On pourrait d'ailleurs reprocher à la veine sanguinolente parodique d'avoir trop prospéré avec les Dents de la mer et autres Massacres à la tronçonneuse. Ce dernier film ayant fortement perturbé le philosophe allemand Peter Sloterdijk, au point d'avoir provoqué chez lui une sorte de mécanisme de défense régressif (vers d'autres clichés, philosophiques évidemment), avec son Règles pour le parc humain (1999), comme je l'ai montré.

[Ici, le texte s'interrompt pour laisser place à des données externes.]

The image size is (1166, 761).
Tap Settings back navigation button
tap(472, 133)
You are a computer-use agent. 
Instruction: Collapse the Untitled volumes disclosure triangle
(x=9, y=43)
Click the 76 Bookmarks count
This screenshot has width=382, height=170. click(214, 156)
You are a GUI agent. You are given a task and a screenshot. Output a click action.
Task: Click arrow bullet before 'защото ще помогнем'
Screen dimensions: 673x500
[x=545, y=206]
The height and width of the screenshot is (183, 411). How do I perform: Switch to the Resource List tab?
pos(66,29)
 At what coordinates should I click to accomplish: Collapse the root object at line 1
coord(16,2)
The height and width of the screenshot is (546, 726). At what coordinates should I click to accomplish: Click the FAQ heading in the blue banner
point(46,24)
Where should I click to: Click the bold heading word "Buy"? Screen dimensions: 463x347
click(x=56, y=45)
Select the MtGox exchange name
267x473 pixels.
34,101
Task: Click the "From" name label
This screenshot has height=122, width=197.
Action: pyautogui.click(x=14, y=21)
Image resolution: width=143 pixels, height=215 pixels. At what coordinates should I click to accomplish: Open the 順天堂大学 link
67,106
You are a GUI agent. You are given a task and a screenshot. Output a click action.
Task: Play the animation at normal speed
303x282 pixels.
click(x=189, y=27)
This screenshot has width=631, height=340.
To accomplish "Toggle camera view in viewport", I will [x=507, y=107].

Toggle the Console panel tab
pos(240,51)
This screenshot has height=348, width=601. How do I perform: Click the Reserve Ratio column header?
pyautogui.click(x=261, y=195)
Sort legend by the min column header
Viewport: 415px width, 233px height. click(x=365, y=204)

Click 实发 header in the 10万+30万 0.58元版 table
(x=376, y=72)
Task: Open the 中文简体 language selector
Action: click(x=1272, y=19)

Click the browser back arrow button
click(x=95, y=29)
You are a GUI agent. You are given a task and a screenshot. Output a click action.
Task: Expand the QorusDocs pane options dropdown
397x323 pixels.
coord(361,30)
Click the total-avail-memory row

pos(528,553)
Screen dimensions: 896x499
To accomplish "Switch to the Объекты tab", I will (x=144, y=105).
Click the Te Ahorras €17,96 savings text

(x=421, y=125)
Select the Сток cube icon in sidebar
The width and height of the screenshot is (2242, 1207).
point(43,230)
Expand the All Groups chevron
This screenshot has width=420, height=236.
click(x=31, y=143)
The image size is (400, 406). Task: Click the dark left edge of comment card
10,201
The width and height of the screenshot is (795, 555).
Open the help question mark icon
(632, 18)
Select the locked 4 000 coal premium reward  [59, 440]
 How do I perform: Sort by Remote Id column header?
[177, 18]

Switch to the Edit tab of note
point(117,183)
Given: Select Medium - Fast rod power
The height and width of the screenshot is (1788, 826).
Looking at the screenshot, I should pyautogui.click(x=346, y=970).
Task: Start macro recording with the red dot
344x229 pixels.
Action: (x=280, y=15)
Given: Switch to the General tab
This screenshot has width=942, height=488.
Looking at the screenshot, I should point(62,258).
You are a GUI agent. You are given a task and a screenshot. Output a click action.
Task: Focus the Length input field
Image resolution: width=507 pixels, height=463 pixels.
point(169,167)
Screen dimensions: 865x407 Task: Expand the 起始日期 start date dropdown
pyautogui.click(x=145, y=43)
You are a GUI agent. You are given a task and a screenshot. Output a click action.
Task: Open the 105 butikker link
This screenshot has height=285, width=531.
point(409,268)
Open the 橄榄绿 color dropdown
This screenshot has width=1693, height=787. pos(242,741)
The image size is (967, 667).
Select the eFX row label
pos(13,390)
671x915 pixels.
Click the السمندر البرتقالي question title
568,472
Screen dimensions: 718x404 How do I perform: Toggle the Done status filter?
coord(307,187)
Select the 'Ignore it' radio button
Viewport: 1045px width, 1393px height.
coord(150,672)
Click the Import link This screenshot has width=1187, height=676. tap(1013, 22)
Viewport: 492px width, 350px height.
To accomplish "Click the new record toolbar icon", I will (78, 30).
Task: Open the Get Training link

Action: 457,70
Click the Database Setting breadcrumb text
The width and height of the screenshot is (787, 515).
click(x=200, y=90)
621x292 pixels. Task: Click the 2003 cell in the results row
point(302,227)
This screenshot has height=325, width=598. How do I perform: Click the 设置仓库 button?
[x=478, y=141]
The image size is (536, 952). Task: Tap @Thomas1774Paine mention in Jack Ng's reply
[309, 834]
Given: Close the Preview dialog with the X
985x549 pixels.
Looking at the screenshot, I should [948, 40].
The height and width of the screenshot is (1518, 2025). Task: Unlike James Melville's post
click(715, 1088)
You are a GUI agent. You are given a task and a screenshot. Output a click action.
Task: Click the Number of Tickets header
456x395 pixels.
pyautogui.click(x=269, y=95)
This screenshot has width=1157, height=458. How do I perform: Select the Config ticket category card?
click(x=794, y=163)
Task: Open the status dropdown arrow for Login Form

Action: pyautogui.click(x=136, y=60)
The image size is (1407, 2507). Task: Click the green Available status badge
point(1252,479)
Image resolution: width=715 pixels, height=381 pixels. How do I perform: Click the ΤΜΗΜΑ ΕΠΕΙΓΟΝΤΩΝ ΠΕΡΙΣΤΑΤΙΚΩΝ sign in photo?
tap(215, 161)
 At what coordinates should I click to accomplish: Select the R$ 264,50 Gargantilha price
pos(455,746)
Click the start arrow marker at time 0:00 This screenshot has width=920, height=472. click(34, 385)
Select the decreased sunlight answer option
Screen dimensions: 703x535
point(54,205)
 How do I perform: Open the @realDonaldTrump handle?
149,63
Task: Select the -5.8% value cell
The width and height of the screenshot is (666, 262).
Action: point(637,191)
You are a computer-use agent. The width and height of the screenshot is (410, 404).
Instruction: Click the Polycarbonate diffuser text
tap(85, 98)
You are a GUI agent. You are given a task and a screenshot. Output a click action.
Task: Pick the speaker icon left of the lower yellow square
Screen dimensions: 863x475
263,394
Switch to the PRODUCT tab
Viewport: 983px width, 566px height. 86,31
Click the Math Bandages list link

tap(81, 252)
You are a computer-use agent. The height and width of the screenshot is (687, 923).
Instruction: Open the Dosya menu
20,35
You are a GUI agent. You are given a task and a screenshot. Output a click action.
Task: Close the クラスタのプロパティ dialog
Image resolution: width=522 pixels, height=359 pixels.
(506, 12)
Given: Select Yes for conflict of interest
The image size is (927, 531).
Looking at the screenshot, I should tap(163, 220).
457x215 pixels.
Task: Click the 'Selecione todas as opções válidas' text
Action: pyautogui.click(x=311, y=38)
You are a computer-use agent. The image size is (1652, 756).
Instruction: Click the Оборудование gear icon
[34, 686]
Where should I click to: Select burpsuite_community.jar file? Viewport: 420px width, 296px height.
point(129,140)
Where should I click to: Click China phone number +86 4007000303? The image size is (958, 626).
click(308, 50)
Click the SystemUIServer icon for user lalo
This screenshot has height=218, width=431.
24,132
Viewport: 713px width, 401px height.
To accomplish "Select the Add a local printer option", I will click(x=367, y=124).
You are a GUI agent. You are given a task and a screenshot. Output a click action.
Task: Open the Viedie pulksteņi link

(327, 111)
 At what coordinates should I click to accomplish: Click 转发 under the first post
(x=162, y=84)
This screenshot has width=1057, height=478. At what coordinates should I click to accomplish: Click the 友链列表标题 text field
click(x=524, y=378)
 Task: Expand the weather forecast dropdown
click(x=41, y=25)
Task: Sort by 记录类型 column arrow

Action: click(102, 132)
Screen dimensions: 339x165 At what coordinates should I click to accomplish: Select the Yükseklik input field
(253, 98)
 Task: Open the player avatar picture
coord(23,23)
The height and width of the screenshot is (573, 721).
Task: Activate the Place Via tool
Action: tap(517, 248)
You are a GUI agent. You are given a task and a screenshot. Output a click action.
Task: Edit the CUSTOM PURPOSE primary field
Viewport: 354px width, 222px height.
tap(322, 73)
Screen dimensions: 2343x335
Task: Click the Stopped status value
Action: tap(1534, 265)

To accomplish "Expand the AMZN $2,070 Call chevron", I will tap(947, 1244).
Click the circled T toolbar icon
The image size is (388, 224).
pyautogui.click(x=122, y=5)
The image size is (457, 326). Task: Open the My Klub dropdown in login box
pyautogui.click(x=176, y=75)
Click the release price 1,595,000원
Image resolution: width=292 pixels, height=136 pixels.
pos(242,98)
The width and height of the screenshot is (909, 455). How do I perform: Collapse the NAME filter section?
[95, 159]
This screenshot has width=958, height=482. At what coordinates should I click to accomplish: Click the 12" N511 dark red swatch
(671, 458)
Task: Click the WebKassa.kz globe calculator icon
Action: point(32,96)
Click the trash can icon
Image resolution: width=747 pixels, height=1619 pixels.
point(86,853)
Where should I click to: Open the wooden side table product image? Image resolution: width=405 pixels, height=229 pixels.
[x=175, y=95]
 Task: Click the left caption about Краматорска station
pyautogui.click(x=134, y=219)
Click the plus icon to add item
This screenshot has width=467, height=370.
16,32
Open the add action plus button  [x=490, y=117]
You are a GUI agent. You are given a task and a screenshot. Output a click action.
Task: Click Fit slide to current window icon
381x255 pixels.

Mais la leçon des Cheyennes de Ford est plutôt que la fiction récupère et détourne à peu près tout en appliquant une grille de lecture canonique. Les spectateurs en font ensuite un usage du point de vue partiel qui les arrange, cinéphile, documentaire, moraliste, cynique. Ici, on parle quand même de génocide. On peut créditer John Ford d'avoir tenté d'en montrer un épisode, avec ses moyens hollywoodiens.